Gegen Mbeya City spielten wir fantastisch, überzeugten auf allen Positionen, kreierten Chance um Chance, doch das Tor war wie verhext. Ein mageres 0:0 - im Abstiegskampf ist das zu wenig. Platz 15 von 16! Rainer Calmund hatte damals nach dem 1:3 seiner Mannschaft gegen Energie Cottbus das Gefühl beschrieben, was sich mir letztes Wochenende in den Kopf einnistete : „Ich würde am liebsten zu Hause die Rollläden runterlassen, aus der Konservendose essen und mit einem Sack über dem Kopf Feldwege laufen.“ Wir brauchen im nächsten Spiel einfach drei Punkte, sonst sieht es düster aus! Die 30 stündige Rückfahrt am nächsten Tag wirkte ulkigerweise wie Balsam für die geschundene Seele. Die Spieler tanzten und sangen im Bus und verbreiteten ansteckend gute Laune. Ganz nach afrikanischer Lebensart: Kopf hoch, die Zukunft wird rosig.

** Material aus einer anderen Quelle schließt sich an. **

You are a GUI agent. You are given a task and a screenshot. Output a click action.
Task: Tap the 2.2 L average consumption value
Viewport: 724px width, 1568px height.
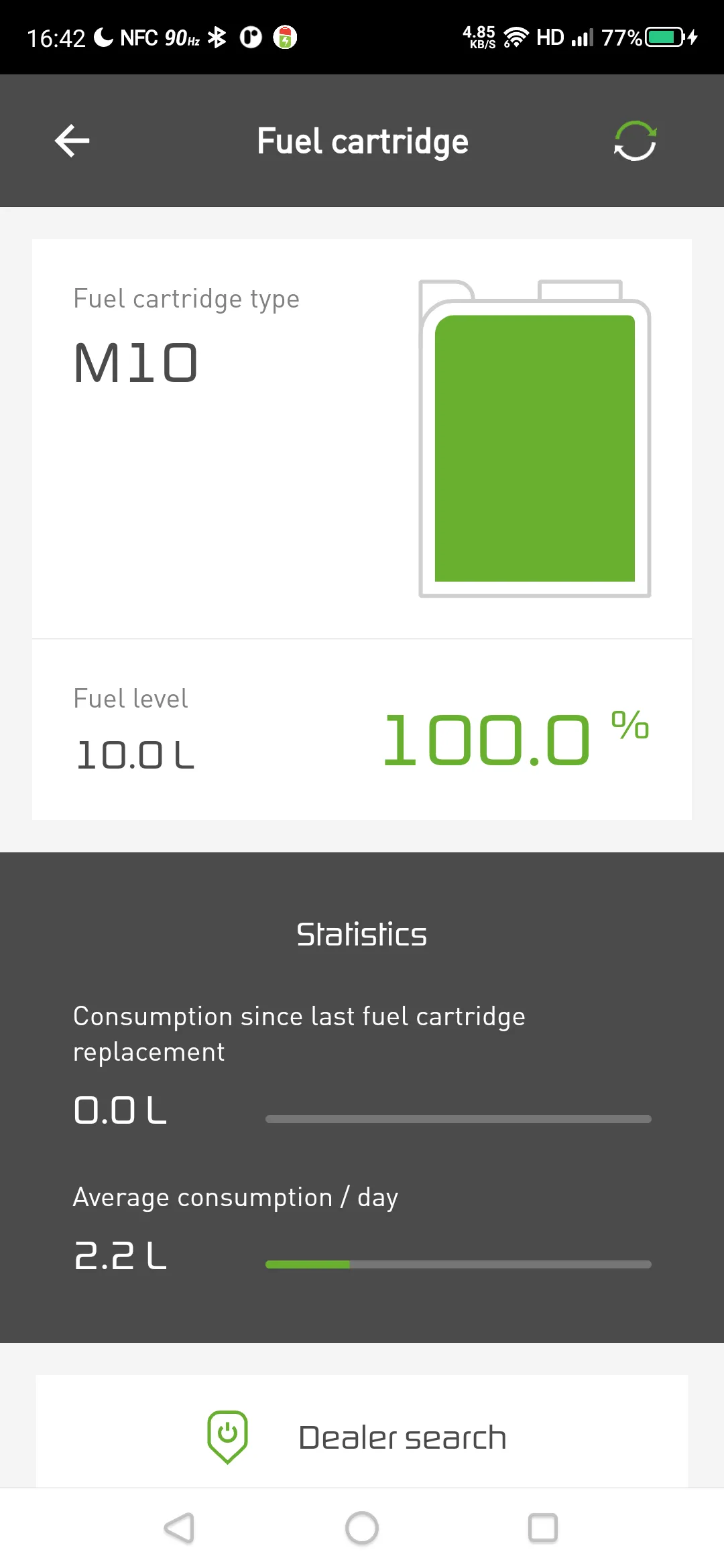(121, 1256)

In der folgenden Trainingswoche legte ich den mannschaftstaktischen Schwerpunkt wieder einmal auf den Angriffsaufbau und das Spiel im letzten Drittel nahe der Strafraumgrenze - Flanken und Torabschlüsse beinahe täglich; Standardsituationen on top! Wer siegen will, darf an den Zufall nicht glauben. Die Mannschaft arbeitete vorbildlich und ging engagiert zu Werke. Unserem Linksverteidiger Chuku platzten im ruppigen Zweikampf gar die Nähte der bereits dünnbesohlten Fußballschuhe. Ich gab ihm meine Stiefel, die zwei Nummern zu groß ausfielen und leitete die abschließende halbe Stunde barfuß. Auch das ist möglich. Die zahlreichen Fans tuschelten und witzelten noch beim Cool-Down über den schuhlosen Mzungu-Teacher.

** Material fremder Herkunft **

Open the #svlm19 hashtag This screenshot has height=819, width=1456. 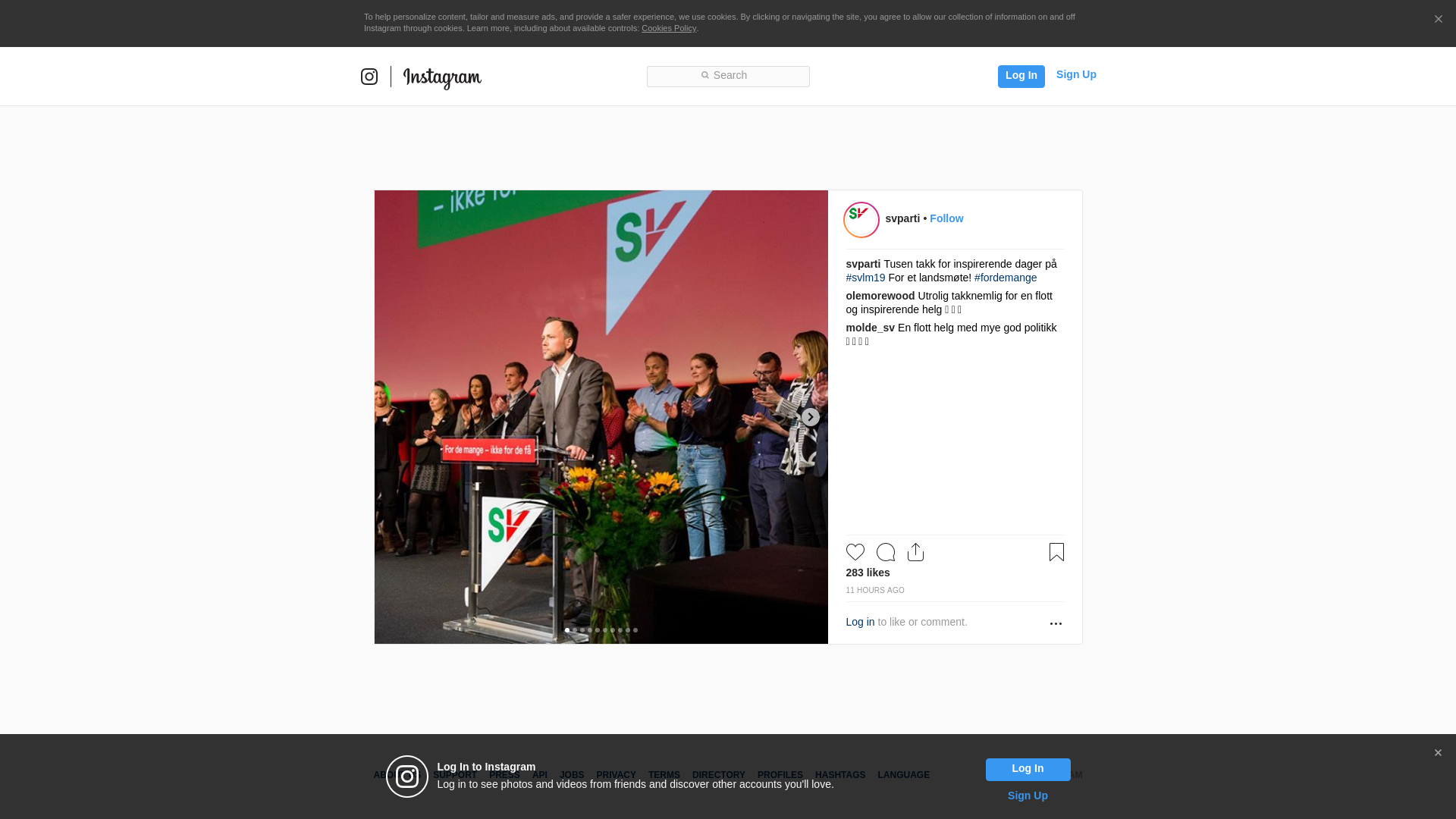coord(865,278)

Nachdem wir am Samstag gemeinsam die Niederlage unseres Erzrivalen Mbao FC auf Azam TV verfolgt haben, konnten wir am Sonntag selbst eingreifen und den Abstand auf die Konkurrenz verringern. Es ist Neujahr, die Menschen feiern auf den Straßen, wir aber geben den Spielern Ausgehsperre. Alle halten sich dran, nur ich ließ mir die Freiheit nicht nehmen auf das neue Jahr kurz anzustoßen. Plötzlich blinkt das Handy, unser Chairman ist dran. Im Hintergrund dröhnend laute Musik. Auch er ist abends/ nachts noch unterwegs, wünscht mir für das morgige Spiel nur das Beste und ist felsenfest überzeugt, dass wir den Platz als Sieger verlassen werden. Er hält eine Dankesrede und lobt die Mzungu-Arbeit in den Himmel. Ob er betrunken oder nüchtern ist, vermag ich nicht zu beurteilen, dennoch gibt es Selbstvertrauen und Motivation sich auch in dieser schwierigen Situation auf Erfolg zu konditionieren. Er lacht ständig, schließt das Telefonat aber mit folgenden Worten ab: "Teacher, beer is good, but no fuck!" Eine Legende.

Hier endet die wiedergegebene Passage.